* **MATERIAL SHOWN**:
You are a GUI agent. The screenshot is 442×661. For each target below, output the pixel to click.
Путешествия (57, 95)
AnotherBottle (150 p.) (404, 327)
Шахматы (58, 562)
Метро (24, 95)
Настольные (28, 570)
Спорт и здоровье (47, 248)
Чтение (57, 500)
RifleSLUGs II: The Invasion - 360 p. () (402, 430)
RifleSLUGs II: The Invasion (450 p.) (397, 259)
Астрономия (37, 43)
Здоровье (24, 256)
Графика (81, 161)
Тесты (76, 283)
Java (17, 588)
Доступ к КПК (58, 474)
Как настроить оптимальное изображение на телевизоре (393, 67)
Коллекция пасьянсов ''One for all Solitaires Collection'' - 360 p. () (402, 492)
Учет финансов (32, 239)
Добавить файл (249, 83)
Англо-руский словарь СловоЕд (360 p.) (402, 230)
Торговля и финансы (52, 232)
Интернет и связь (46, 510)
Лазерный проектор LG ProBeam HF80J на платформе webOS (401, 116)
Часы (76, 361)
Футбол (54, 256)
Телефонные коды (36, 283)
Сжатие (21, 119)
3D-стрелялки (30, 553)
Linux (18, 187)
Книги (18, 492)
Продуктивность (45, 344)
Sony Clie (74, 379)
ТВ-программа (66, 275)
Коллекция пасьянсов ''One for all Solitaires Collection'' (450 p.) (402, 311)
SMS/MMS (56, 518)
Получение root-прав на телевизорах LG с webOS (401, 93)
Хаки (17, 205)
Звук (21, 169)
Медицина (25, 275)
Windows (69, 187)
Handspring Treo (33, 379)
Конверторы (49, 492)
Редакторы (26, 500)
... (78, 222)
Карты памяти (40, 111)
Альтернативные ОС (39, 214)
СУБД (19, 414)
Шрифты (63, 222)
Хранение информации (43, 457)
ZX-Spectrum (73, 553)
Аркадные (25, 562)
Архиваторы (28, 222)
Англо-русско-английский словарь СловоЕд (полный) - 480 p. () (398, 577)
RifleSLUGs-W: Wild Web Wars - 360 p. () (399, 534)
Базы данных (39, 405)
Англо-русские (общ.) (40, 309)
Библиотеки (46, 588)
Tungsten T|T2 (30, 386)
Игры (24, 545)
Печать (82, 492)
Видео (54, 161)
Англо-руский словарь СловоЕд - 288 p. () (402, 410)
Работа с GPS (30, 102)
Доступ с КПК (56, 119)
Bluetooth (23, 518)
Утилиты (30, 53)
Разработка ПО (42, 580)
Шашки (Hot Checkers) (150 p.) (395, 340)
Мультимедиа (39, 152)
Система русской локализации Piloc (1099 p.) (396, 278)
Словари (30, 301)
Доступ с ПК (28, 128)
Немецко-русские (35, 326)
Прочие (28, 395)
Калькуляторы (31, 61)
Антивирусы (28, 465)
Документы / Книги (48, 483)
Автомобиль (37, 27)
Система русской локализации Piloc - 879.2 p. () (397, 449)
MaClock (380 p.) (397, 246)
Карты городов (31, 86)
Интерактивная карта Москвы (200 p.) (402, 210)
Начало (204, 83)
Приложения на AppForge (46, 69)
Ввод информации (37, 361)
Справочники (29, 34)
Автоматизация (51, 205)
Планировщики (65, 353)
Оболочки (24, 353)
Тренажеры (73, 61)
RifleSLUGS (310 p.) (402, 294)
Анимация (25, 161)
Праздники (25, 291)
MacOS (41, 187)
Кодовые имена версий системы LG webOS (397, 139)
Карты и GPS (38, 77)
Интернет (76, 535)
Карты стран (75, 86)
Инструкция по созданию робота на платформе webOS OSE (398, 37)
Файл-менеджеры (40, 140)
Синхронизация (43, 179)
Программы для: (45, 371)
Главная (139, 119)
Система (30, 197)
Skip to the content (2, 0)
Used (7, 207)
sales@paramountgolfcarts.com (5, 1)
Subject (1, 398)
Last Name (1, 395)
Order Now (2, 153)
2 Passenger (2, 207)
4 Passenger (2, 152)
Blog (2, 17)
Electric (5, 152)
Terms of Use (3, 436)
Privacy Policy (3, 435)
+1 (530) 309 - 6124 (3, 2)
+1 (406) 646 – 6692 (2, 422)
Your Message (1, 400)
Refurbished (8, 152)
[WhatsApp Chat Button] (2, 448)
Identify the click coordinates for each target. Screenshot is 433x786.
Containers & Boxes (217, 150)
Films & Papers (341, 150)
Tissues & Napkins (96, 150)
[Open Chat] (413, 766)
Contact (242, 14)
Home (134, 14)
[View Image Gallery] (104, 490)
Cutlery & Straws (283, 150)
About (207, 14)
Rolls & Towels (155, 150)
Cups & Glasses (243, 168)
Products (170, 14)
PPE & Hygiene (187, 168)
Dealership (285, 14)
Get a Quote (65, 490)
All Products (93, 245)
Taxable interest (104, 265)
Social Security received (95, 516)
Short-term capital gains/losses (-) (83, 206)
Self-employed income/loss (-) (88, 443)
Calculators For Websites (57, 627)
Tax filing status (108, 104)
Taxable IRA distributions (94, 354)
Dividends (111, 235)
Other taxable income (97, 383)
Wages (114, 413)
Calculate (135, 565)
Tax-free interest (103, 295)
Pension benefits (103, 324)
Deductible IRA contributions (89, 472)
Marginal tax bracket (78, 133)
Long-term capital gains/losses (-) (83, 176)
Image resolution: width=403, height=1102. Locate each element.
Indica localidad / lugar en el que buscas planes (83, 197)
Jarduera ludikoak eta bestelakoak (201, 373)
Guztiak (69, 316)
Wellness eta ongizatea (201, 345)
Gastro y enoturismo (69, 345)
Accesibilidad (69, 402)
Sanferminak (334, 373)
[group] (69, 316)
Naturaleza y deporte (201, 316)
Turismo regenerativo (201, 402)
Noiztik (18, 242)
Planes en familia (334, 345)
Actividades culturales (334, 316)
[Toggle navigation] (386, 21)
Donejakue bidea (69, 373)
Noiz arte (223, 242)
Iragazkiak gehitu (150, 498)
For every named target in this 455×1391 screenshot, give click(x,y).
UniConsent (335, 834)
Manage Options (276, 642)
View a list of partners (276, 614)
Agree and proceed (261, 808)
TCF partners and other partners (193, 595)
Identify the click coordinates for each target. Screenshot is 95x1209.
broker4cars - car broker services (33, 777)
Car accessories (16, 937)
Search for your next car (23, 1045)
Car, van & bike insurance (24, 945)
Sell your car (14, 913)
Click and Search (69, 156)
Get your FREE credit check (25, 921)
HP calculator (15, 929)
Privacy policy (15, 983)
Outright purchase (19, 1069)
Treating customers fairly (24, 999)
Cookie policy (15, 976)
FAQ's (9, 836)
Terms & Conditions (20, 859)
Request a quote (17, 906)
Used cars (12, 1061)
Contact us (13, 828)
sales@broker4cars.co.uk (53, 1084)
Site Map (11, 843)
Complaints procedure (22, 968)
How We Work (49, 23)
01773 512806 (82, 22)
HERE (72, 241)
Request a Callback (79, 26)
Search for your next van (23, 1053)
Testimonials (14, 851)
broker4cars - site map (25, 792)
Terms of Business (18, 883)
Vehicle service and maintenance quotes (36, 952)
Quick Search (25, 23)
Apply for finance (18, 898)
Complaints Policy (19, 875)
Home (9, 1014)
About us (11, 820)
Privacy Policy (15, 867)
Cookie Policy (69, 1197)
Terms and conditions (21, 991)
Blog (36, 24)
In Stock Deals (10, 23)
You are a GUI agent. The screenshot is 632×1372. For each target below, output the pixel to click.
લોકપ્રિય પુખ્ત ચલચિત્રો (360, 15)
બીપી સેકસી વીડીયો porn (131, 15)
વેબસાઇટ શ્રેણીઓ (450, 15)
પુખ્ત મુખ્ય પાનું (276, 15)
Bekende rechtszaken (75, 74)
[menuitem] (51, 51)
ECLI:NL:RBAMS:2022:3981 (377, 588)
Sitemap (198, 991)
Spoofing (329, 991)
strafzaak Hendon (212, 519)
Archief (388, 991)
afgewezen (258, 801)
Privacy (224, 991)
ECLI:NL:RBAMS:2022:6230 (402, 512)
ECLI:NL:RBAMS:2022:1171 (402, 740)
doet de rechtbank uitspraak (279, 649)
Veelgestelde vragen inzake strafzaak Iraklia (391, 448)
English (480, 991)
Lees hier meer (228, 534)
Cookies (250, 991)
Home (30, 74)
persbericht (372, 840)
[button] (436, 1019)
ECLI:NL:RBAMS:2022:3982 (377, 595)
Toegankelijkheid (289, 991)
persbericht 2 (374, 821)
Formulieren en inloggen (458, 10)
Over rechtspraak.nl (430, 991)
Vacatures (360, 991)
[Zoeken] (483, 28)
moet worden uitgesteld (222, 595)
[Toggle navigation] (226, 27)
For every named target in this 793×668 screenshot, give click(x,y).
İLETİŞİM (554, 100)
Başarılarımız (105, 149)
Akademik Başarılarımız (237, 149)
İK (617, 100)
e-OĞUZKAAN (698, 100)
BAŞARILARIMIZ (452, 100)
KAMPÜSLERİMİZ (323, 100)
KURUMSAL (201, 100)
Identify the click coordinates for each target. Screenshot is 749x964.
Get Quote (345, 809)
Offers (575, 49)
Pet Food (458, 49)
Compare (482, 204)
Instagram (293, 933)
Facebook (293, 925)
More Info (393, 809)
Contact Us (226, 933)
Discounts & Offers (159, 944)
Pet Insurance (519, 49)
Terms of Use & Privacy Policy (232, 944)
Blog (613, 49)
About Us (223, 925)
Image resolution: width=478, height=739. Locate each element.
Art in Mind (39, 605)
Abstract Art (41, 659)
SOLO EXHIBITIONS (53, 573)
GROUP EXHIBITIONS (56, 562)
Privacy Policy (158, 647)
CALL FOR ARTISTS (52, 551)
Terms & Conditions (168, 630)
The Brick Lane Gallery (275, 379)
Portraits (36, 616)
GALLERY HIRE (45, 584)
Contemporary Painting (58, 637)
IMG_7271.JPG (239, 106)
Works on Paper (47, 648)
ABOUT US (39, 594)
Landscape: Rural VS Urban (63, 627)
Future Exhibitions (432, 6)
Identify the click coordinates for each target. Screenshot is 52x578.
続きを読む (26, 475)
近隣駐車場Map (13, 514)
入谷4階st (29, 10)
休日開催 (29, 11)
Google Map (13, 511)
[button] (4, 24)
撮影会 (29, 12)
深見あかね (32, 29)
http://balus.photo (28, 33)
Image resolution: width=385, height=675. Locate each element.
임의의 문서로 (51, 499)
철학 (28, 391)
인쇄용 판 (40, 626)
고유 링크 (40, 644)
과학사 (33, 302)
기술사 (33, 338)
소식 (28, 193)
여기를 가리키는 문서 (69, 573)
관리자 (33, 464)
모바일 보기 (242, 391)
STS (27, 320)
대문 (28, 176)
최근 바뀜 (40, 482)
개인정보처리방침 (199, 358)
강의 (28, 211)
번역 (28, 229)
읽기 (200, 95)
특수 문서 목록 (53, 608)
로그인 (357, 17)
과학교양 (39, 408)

* **WHAT IS ASKED**:
Arrange the listing lines from the line with "Доступ к КПК (58, 474)" to the line with "Видео (54, 161)", both included, as a numbered list with blank lines omitted.

* **TASK ANSWER**:
1. Доступ к КПК (58, 474)
2. Как настроить оптимальное изображение на телевизоре (393, 67)
3. Коллекция пасьянсов ''One for all Solitaires Collection'' - 360 p. () (402, 492)
4. Учет финансов (32, 239)
5. Добавить файл (249, 83)
6. Англо-руский словарь СловоЕд (360 p.) (402, 230)
7. Торговля и финансы (52, 232)
8. Интернет и связь (46, 510)
9. Лазерный проектор LG ProBeam HF80J на платформе webOS (401, 116)
10. Часы (76, 361)
11. Футбол (54, 256)
12. Телефонные коды (36, 283)
13. Сжатие (21, 119)
14. 3D-стрелялки (30, 553)
15. Linux (18, 187)
16. Книги (18, 492)
17. Продуктивность (45, 344)
18. Sony Clie (74, 379)
19. ТВ-программа (66, 275)
20. Коллекция пасьянсов ''One for all Solitaires Collection'' (450 p.) (402, 311)
21. SMS/MMS (56, 518)
22. Получение root-прав на телевизорах LG с webOS (401, 93)
23. Хаки (17, 205)
24. Звук (21, 169)
25. Медицина (25, 275)
26. Windows (69, 187)
27. Handspring Treo (33, 379)
28. Конверторы (49, 492)
29. Редакторы (26, 500)
30. ... (78, 222)
31. Карты памяти (40, 111)
32. Альтернативные ОС (39, 214)
33. СУБД (19, 414)
34. Шрифты (63, 222)
35. Хранение информации (43, 457)
36. ZX-Spectrum (73, 553)
37. Аркадные (25, 562)
38. Архиваторы (28, 222)
39. Англо-русско-английский словарь СловоЕд (полный) - 480 p. () (398, 577)
40. RifleSLUGs-W: Wild Web Wars - 360 p. () (399, 534)
41. Базы данных (39, 405)
42. Англо-русские (общ.) (40, 309)
43. Библиотеки (46, 588)
44. Tungsten T|T2 (30, 386)
45. Игры (24, 545)
46. Печать (82, 492)
47. Видео (54, 161)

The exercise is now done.